A more practical alternative is to search for an agent that “slows the rate of clinical progression”. In this regard there has been some advance. The two period “delayed start “study design compares the effect of early treatment vs. delayed treatment with the same agent. In the first period, patients are randomized to begin treatment with active drug or placebo. A benefit of the active drug compared to placebo at the end of first period could be due to a symptomatic and/or a disease modifying effect. During the second period, patients in both treatment groups receive the same active treatment. If at the end of the second period both groups have comparable change from baseline, this suggests that the benefit at the end of period one was symptomatic. However, if at the end of the second period the early treatment group still has a benefit in comparison to the delayed treatment group even though both groups are on the exact same medicine, this would indicate that the treatment slows clinical progression and is consistent with the drug having a disease modifying or neuroprotective effect.
Conclusions
This is an exciting time in the search for a cure for PD. Clinical and experimental research have provided novel targets for candidate neuroprotective drugs, gene mutations that cause PD now permit the development of relevant animal models in which to test new agents, and new clinical trial designs provide a platform that can define a drug that slows clinical progression. However, it is likely that to achieve our goal an enormous commitment of human and financial resources will be required. Hopefully, with such rapid progress, government, private funding agencies, researchers, and clinicians will stay the course and complete this crucial mission
Further Reading
1. Schapira AHV, Olanow CW. Neuroprotection in Parkinson’s disease: Myths, mysteries, and misconceptions. JAMA 2004; 291: 358-364.
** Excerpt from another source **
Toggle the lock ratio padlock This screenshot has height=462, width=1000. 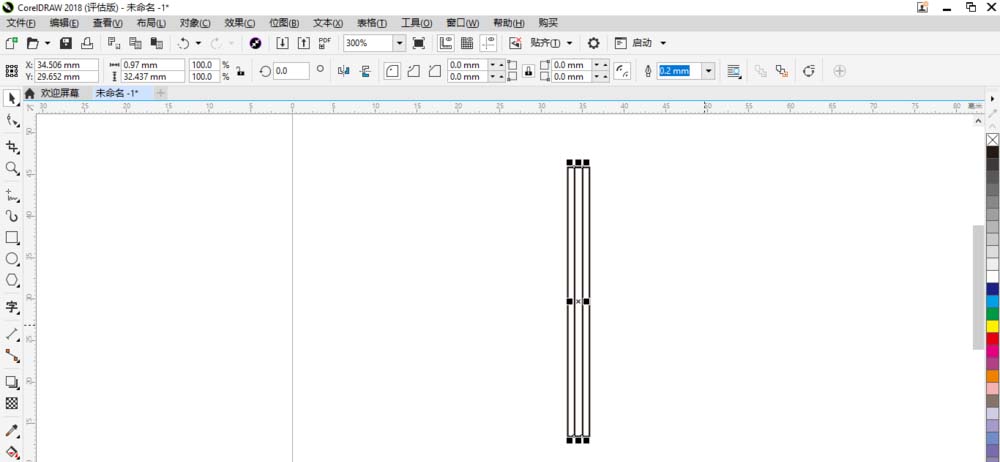(x=240, y=71)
2. Olanow CW, Stern MB, Sethi K. Scientific and Clinical Basis for the treatment of PD – 2009. Neurology 2009;72(21 Suppl 4):S1-136.
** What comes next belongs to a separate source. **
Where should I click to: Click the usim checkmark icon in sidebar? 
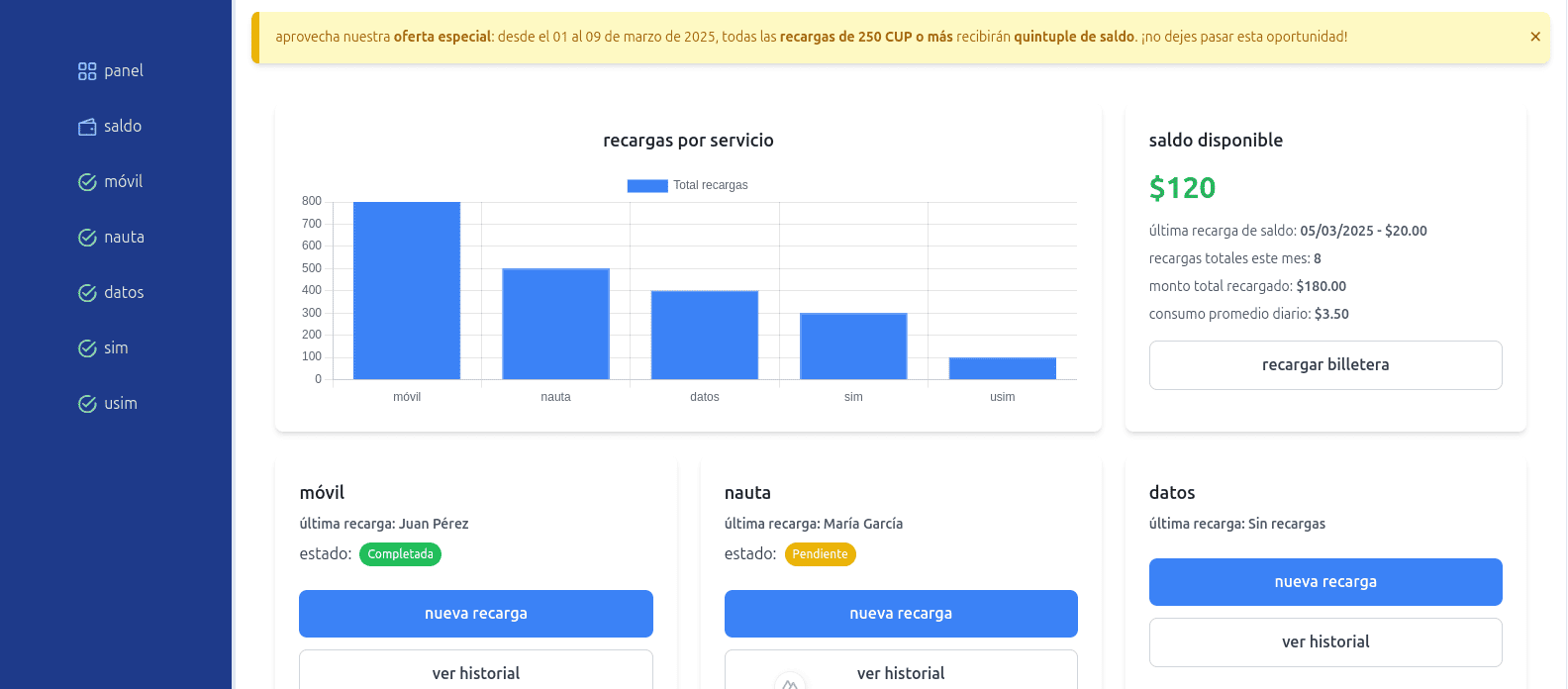point(87,404)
3. Olanow CW, Prusiner SB. Is Parkinson’s disease a prion disorder? Proc Natl Acad Sci 2009;106:12571-12572.
4. Marks W, Bartus R, Siffert J, Starr P, Ostrem J, Larson P, Stacy M, Boulis N, Vitek G, Verhagen L, Watts R, Jankovic J, Tagliati M, Stern M, Nutt J, Davis C, Lozano C, Kieburtz K, Kordower J, Olanow CW. Double-Blind, Sham-Surgery Controlled Trial of Gene Delivery of AAV2-Neurturin for Parkinson’s Disease. Lancet Neurol 2010;9:1164-1172.
5. Olanow CW, Rascol O, Hauser R, Feigin P, Jankovic J, Lang AE, Langston W, Melamed E, Poewe W, Stocchi F, Tolosa E. A Double-Blind Delayed-Start Study of Rasagiline in Early Parkinson’s Disease. New England Journal of Medicine 2009; 361:1268-1278.
6. Schapira AH, Jenner P. Etiology and pathogenesis of Parkinson’s disease. Mov Disord. 2011;26:1049-55.